─── EXTRAIT PROPOSÉ

1° : Mercier, Louis-Sébastien. – Oberkich, Henriette-Louise (d’)
Sommaire
1782
MERCIER, Louis-Sébastien
1782
« […] Une secte nouvelle, composée surtout de jeunes gens, paraît avoir adapté les visions répandues dans un livre intitulé : les Erreurs et la Vérité, ouvrage d’un mystique à la tête échauffée, qui a néanmoins quelques éclairs de génie.
Cette secte est travaillée d’affections vaporeuses, maladie singulièrement commune en France depuis un demi-siècle ; maladie qui favorise tous les écarts de l’imagination, et lui donne une tendance vers ce qui tient du prodige et du surnaturel. Selon cette secte, l’homme est un être dégradé : le mal moral est son propre ouvrage ; il est sorti du centre de vérité ; Dieu, par sa clémence, le retient dans la circonférence, lorsqu’il aurait pu s’en éloigner à l’infini. Le cercle n’est que l’explosion du centre : c’est à l’homme de se rapprocher du centre par la tangente.
Pour pouvoir enfiler cette tangente, les sectateurs de ces idées creuses vivent dans la plus rigoureuse continence, jeûnent jusqu’à tomber dans le marasme, se procurent ainsi des rêves extatiques, et éloignent toutes impressions terrestres, afin de laisser à l’âme une liberté plus entière, et une communication plus facile avec le centre de vérité.

──────

Répondez brièvement, d'après l'extrait :
1. De qui la secte nouvelle est-elle surtout composée ?
2. Quelle maladie est singulièrement commune en France depuis un demi-siècle ?
3. Par quelles pratiques les sectateurs se procurent-ils des rêves extatiques ?
Les données qui figurent ci-après proviennent d'une autre source que l'extrait.

─── DONNÉES FOURNIES

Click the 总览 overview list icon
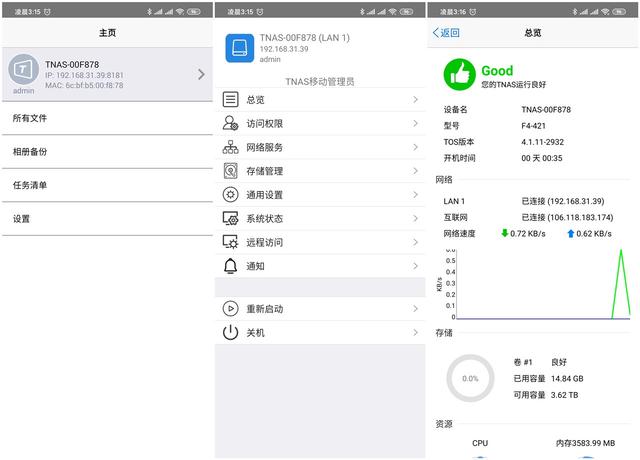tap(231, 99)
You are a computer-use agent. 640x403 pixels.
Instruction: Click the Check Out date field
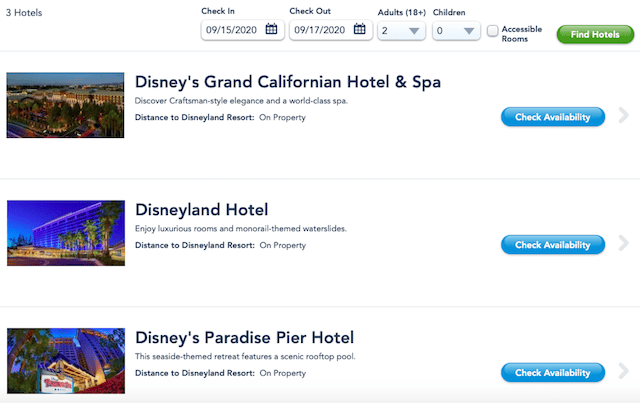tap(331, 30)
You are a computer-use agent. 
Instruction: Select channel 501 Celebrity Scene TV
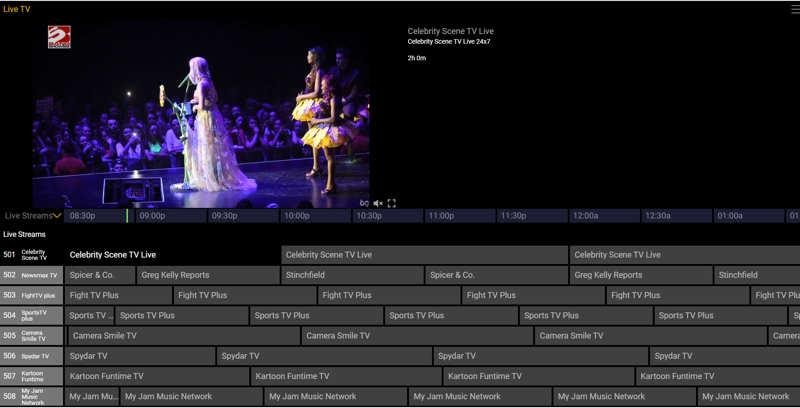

──────

CORRIGÉ:
1. Elle est surtout composée de jeunes gens.
2. Ce sont les affections vaporeuses.
3. Ils vivent dans la plus rigoureuse continence et jeûnent jusqu'à tomber dans le marasme.